Lose focus for a second and you can quickly drop the thread of Jarrett's complex improvisational techniques.

“So, this is a piano,” said Keith Jarrett, sitting down at the one that had been placed centre stage for him in the Royal Festival Hall on 20 November. Blowing on his hands to warm them, he acted as if he had never encountered such an instrument before, raising a chuckle from the hundreds of fans who had turned out to see the man in the flesh. For 40 years, Jarrett has been giving concerts like this – alone with the piano, playing his improvised music to a room full of rapt devotees. Notoriously grumpy – and now as well known for his tirades against cameras and coughing audience members as for his early days playing with Miles Davis – he has an almost eerie focus onstage, relieving the tension only very occasionally with his barbed observations about the excellence of the instrument, or the shuffling in the auditorium.

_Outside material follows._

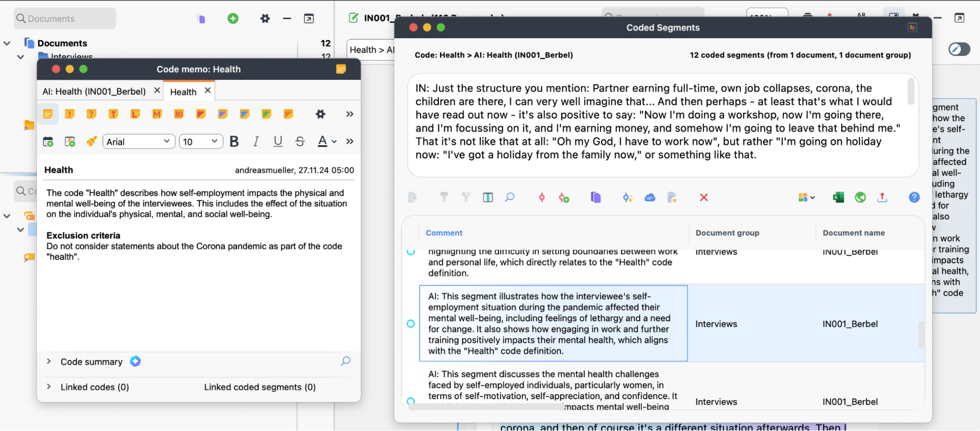Click the red X delete icon
This screenshot has width=980, height=431.
click(x=704, y=197)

Jarrett gave us a series of short pieces, each rendering separate and distinctive musical ideas. He began with an intricately woven flash of notes in both hands, criss-crossing the melodies that were by turns dark and haunting, or light and dancing. At particularly complex moments, when his arms were crossed over and the notes were flowing from his fingers faster than anyone could imagine them into existence, he leaned his ear down towards the keys, as if physical closeness could help his ideas more swiftly become sound.

A couple of folk-inflected ballads followed; heart-achingly sweet melodies picked out above rumbling, sour arpeggios. Like Glenn Gould, the Canadian pianist best known for his recordings of Bach’s Goldberg Variations, Jarrett can’t help adding vocalisations as he plays, which are all the more evident in his quieter compositions. He rose and fell from his stool; we heard his guiding hum along with the melody, as well as the odd strangled shout, yelp and grunt. He might insist on absolute silence from the audience but his own noises seem completely uninhibited as the music spins around him.

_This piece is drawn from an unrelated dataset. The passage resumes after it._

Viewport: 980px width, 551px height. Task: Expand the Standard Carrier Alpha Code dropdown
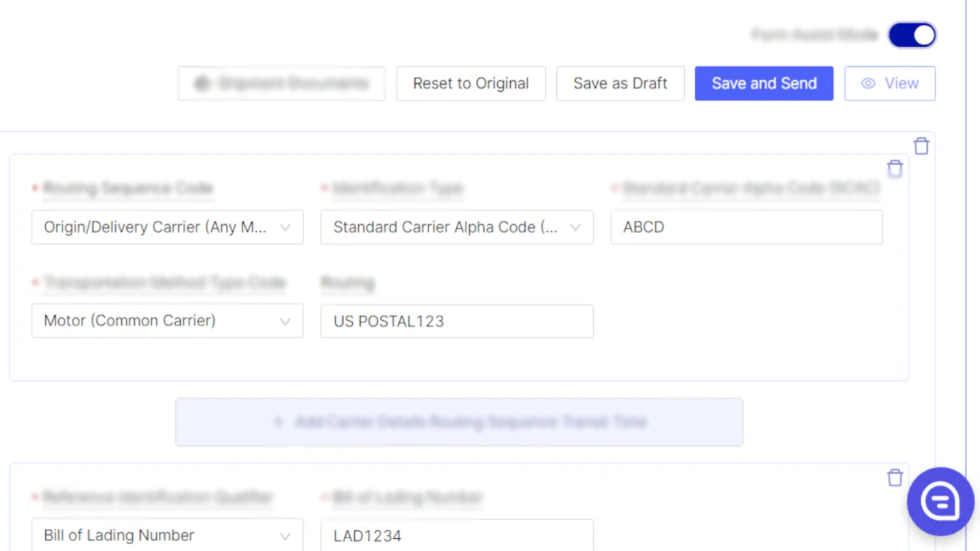coord(457,227)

Although notorious for his curmudgeonly attitude to his fans, Jarrett was mostly restrained in this outing, allowing himself just one short, sweary outburst about killing a “f***ing camera”. At the age of 70 and with the power to sell out his concerts in just a few hours, you do wonder how much of the persona is genuine and how much of it is just giving the audience what it expects. A case in point came near the end, when he yielded to clamouring and gave a surprisingly simple and straightforward rendition of “Danny Boy”, an encore that long-time fans know well.

Given that this recital was under the auspices of the London Jazz Festival, there was surprisingly little in Jarrett’s programme that could easily be identified as jazz. One piece, full of brisk rhythms and chunky chords, gradually revealed itself to be based on a modified 12-bar blues structure and another had haunting overtones surely pulled from the classic American songs of the first half of the 20th century. Indeed, this musical ghosting becomes a major preoccupation when you see Jarrett live. It is too easy to distract yourself in trying to follow the auditory trail he has laid for you – was that a bit of Debussy, or Bach, or Glass just then? – and lose the thread of what he plays next. The improvisational technique might have more in common with jazz but now, 40 years on from his bestselling live recording The Köln Concert, it’s difficult to characterise Jarrett’s output as anything other than contemporary classical music.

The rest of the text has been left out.